RAW-Gelände in Berlin: Kulturoase vor dem Aus oder Rettung in letzter Minute?
Nina BauerRAW-Gelände in Berlin: Kulturoase vor dem Aus oder Rettung in letzter Minute?
Die Zukunft des Berliner RAW-Geländes in Friedrichshain bleibt ungewiss – nach fast elf Jahren Verhandlungen steht das Schicksal des renommierten soziokulturellen Zentrums, das in Reiseführern für seinen alternativen Charme gefeiert wird, weiter in den Sternen. Am Samstagabend pulsierte das Gelände noch vor Leben, unter anderem mit einer öffentlichen Übertragung des Spiels Brasilien gegen Marokko.
Die Kurth Group erwarb das RAW-Gelände 2015. Seither ringt der Bezirk Friedrichshain-Kreuzberg um einen Ausgleich zwischen wirtschaftlich lukrativer Bebauung und dem Erhalt des subkulturellen Herzstücks.
Ein möglicher Durchbruch zeichnete sich 2022 ab: Der Bezirk schlug vor, im Gegenzug für den langfristigen Schutz des sogenannten „Kultur-L“ einen 100 Meter hohen Büroturm zu errichten. Doch die Einigung platzte. Die Gespräche wurden 2023 wiederaufgenommen, und im Mai dieses Jahres schien eine Lösung greifbar. Doch die Kurth Group warf dem Bezirk später vor, der Rahmenvertrag verrate frühere Absprachen.
2024 zog sich der Investor schließlich aus den Verhandlungen zurück. Stattdessen setzt er nun auf deutlich rentablere Wohnungsbauten auf dem Gelände. Ohne die Zusammenarbeit des Bezirks und einen abgeschlossenen Planungsprozess können diese Pläne jedoch nicht umgesetzt werden.

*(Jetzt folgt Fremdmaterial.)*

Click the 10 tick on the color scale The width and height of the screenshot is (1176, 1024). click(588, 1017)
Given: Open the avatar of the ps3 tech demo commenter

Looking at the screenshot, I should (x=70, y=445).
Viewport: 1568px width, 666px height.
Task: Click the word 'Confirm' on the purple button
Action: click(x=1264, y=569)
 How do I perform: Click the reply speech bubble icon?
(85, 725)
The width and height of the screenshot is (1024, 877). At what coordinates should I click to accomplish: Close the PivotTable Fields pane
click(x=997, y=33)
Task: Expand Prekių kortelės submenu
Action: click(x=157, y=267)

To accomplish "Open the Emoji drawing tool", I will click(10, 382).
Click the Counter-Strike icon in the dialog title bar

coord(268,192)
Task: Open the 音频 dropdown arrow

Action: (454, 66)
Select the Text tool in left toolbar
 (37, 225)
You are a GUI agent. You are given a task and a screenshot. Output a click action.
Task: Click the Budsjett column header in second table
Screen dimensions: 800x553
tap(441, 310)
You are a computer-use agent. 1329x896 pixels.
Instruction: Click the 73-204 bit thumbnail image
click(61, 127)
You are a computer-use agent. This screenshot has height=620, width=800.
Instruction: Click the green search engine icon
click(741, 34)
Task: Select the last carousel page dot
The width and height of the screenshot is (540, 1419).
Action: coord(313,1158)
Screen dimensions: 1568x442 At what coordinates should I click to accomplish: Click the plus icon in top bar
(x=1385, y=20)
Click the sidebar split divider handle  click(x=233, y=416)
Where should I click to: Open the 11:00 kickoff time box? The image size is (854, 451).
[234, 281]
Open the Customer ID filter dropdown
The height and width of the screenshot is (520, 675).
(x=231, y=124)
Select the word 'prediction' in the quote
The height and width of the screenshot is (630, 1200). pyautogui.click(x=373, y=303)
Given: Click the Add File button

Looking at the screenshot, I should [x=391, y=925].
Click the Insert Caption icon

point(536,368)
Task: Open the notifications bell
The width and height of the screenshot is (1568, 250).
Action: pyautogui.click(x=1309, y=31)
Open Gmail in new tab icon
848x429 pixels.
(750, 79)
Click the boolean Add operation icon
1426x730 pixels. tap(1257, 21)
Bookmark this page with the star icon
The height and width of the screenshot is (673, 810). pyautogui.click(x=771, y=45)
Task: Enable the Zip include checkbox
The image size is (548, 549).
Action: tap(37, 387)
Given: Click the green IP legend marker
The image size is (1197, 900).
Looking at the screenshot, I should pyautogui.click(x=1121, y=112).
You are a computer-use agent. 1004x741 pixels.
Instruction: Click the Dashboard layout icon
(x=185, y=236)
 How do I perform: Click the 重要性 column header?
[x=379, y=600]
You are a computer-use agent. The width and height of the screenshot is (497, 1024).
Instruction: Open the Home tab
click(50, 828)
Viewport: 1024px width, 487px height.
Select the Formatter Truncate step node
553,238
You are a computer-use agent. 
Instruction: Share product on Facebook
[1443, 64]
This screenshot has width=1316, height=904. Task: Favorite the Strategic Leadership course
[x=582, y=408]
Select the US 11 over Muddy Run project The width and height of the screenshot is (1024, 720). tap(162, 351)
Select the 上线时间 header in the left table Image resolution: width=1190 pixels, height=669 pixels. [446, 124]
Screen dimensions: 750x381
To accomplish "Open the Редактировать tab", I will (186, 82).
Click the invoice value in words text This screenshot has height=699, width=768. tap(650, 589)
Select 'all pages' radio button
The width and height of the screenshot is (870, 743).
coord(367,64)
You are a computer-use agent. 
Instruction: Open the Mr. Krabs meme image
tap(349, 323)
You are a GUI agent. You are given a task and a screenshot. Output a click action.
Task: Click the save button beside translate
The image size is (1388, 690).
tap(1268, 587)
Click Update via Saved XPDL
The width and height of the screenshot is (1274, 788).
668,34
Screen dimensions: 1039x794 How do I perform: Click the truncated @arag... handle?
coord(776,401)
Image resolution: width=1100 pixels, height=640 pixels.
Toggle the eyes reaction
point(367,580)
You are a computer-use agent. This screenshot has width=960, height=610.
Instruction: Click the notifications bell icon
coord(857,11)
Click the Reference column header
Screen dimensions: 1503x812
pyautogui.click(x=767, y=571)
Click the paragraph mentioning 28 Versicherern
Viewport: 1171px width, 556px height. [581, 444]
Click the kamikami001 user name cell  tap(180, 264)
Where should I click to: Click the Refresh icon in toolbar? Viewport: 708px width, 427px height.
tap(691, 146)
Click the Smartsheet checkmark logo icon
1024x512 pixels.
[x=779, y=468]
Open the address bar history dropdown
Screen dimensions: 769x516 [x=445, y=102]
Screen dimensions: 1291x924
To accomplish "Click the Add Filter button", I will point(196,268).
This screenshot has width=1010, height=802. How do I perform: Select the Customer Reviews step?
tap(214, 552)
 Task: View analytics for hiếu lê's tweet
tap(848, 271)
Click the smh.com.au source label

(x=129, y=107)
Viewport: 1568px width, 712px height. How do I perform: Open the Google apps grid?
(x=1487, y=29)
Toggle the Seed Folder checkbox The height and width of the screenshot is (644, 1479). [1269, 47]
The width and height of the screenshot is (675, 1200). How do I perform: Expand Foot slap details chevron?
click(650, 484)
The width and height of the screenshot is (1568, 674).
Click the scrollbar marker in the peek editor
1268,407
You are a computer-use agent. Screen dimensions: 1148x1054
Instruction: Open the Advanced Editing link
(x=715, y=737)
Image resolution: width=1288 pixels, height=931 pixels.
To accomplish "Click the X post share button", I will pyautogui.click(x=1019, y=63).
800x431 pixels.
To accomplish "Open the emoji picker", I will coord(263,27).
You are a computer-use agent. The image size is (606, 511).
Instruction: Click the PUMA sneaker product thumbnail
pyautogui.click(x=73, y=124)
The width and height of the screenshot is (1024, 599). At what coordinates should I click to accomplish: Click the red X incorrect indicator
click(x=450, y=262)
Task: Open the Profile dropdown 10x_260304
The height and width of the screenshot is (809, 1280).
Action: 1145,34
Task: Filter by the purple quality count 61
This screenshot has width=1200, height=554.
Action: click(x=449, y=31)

Florian Falkenhagen, Geschäftsführer des Clubs Cassiopeia, erhielt bereits die mündliche Kündigung: Der Club muss bis Ende des Monats räumen. Die Location operierte seit der Weigerung des Vermieters, den Mietvertrag im vergangenen Jahr zu verlängern, auf Abruf. Die Kurth Group erklärte das Planungsverfahren nun für endgültig gescheitert – mehrere Projekte, darunter Cassiopeia, sollen in den kommenden Wochen das Gelände verlassen müssen.
Während die Verhandlungen stocken, hängt die Zukunft des RAW-Geländes in der Schwebe. Bezirk und Eigentümer bleiben in der Frage von Entwicklung und Erhalt uneins. Ohne eine Einigung bleibt die kulturelle und wirtschaftliche Zukunft des Ortes ungewiss.